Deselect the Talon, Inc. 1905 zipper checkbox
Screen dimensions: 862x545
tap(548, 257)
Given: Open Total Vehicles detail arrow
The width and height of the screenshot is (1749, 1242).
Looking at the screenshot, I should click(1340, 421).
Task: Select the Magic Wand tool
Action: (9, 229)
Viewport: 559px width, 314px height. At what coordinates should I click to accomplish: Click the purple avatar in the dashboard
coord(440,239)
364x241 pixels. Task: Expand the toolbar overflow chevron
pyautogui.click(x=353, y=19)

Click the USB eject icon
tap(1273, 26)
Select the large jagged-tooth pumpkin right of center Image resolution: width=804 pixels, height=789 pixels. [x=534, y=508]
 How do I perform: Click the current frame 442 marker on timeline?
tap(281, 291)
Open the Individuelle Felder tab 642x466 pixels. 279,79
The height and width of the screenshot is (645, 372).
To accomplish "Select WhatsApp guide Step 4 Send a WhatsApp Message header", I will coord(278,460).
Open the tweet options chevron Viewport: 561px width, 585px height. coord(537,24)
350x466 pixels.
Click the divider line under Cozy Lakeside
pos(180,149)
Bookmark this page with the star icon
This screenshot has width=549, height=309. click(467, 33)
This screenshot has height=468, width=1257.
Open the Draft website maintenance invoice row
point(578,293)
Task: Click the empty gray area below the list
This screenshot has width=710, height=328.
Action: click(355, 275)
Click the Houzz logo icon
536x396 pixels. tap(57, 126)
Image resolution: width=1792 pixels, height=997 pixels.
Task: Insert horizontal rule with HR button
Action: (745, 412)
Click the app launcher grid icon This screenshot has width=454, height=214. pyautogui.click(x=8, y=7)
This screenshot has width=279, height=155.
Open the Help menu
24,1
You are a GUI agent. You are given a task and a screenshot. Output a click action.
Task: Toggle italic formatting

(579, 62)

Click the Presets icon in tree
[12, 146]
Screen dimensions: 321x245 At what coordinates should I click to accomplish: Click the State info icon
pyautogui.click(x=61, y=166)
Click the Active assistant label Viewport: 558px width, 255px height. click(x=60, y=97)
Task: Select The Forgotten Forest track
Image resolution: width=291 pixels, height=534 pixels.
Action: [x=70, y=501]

══════

WHAT IS ASKED: Reproduce every row above word for word, without changing anything.

RESULT BELOW:
Deselect the Talon, Inc. 1905 zipper checkbox
Screen dimensions: 862x545
tap(548, 257)
Given: Open Total Vehicles detail arrow
The width and height of the screenshot is (1749, 1242).
Looking at the screenshot, I should click(1340, 421).
Task: Select the Magic Wand tool
Action: (9, 229)
Viewport: 559px width, 314px height. At what coordinates should I click to accomplish: Click the purple avatar in the dashboard
coord(440,239)
364x241 pixels. Task: Expand the toolbar overflow chevron
pyautogui.click(x=353, y=19)

Click the USB eject icon
tap(1273, 26)
Select the large jagged-tooth pumpkin right of center Image resolution: width=804 pixels, height=789 pixels. [x=534, y=508]
 How do I perform: Click the current frame 442 marker on timeline?
tap(281, 291)
Open the Individuelle Felder tab 642x466 pixels. 279,79
The height and width of the screenshot is (645, 372).
To accomplish "Select WhatsApp guide Step 4 Send a WhatsApp Message header", I will coord(278,460).
Open the tweet options chevron Viewport: 561px width, 585px height. coord(537,24)
350x466 pixels.
Click the divider line under Cozy Lakeside
pos(180,149)
Bookmark this page with the star icon
This screenshot has width=549, height=309. click(467, 33)
This screenshot has height=468, width=1257.
Open the Draft website maintenance invoice row
point(578,293)
Task: Click the empty gray area below the list
This screenshot has width=710, height=328.
Action: click(355, 275)
Click the Houzz logo icon
536x396 pixels. tap(57, 126)
Image resolution: width=1792 pixels, height=997 pixels.
Task: Insert horizontal rule with HR button
Action: (745, 412)
Click the app launcher grid icon This screenshot has width=454, height=214. pyautogui.click(x=8, y=7)
This screenshot has width=279, height=155.
Open the Help menu
24,1
You are a GUI agent. You are given a task and a screenshot. Output a click action.
Task: Toggle italic formatting

(579, 62)

Click the Presets icon in tree
[12, 146]
Screen dimensions: 321x245 At what coordinates should I click to accomplish: Click the State info icon
pyautogui.click(x=61, y=166)
Click the Active assistant label Viewport: 558px width, 255px height. click(x=60, y=97)
Task: Select The Forgotten Forest track
Image resolution: width=291 pixels, height=534 pixels.
Action: [x=70, y=501]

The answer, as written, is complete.